Representative image of a person in an electronics store.
Credit: iStock Photo
Bengaluru: India is eyeing a $500 billion electronics production by 2030, to which end the government has offered its support with production-linked incentives, yet the heavy dependence on imports, crippling import tariffs and low investment can play spoilsport in this endeavour, according to a report by technology and analytics platform Rubix Data Sciences out on Tuesday.
High-value components like semiconductors, Printed Circuit Board Assemblies (PCBAs), and chipsets, contribute significantly to the country’s trade imbalance. Electronics imports from China alone exceeded $12 billion in FY24. Even high-complexity components like silicon chips are still largely imported, accounting for 64 per cent of the demand in the automotive electronics sector alone.
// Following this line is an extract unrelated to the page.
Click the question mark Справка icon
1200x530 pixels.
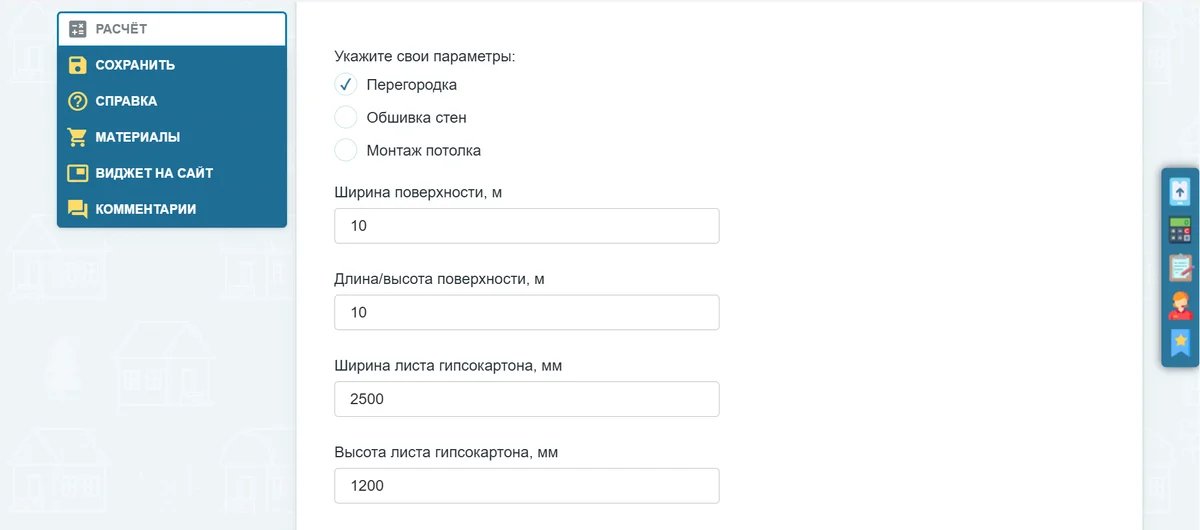(x=77, y=101)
To add to this, high import tariffs are a major headwind for growth. India’s average electronics tariff rate of 7.5 per cent places the country at a 5 per cent to 6 per cent cost disadvantage in assembly and a 4 per cent to 5 per cent disadvantage in component manufacturing compared to competitors like Vietnam and Malaysia. This contributes to a 10-14 per cent cost disability in assembly and 14 per cent to 18 per cent in component manufacturing.
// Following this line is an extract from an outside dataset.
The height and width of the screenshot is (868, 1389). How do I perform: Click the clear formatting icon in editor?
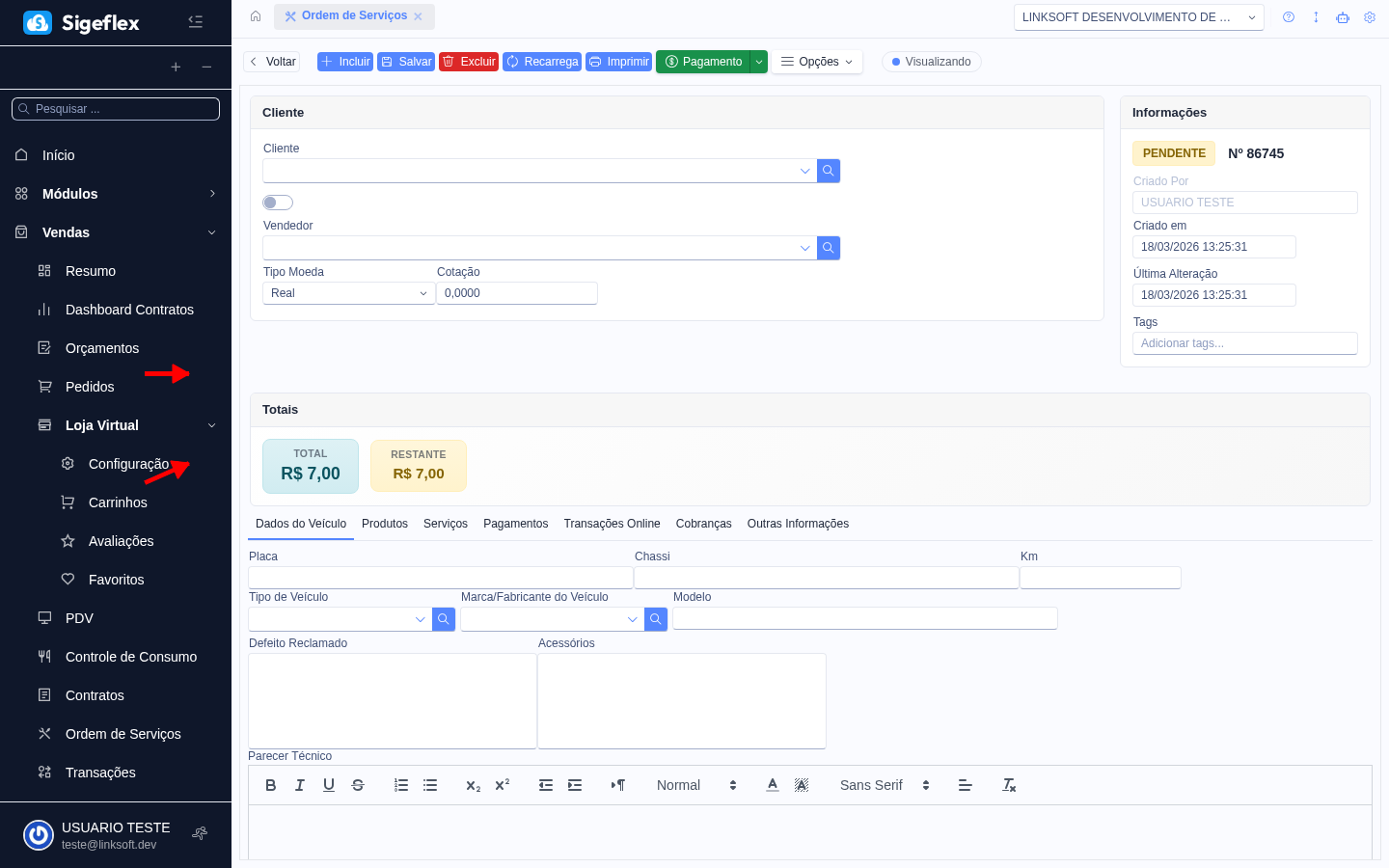(1009, 785)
Even India’s investment in research and development (R&D) has remained very miniscule - only 0.64 per cent of India’s GDP as compared to 2.41 per cent in China and 5.71 per cent in Israel. This limits innovation in critical sectors such as semiconductors and Internet of Things (IoT) devices.
Presently, government initiatives like the Production Linked Incentive (PLI) scheme have managed to attract investments of over $17 billion across key sectors including mobile phones, semiconductors, and consumer electronics.
India’s semiconductor market is also projected to reach $109 billion by 2030, spurred by increased investments and projects by domestic companies like Tata Electronics which aim to localise production and reduce the reliance on imports, the report added.
India’s mobile phone exports grew by over 40 per cent in the financial year 2024 (FY24) to $15.6 billion. Domestic value addition in mobile manufacturing increased from 6 per cent in 2017 to 16 per cent in 2023, with an expectation to touch 50 per cent by 2030.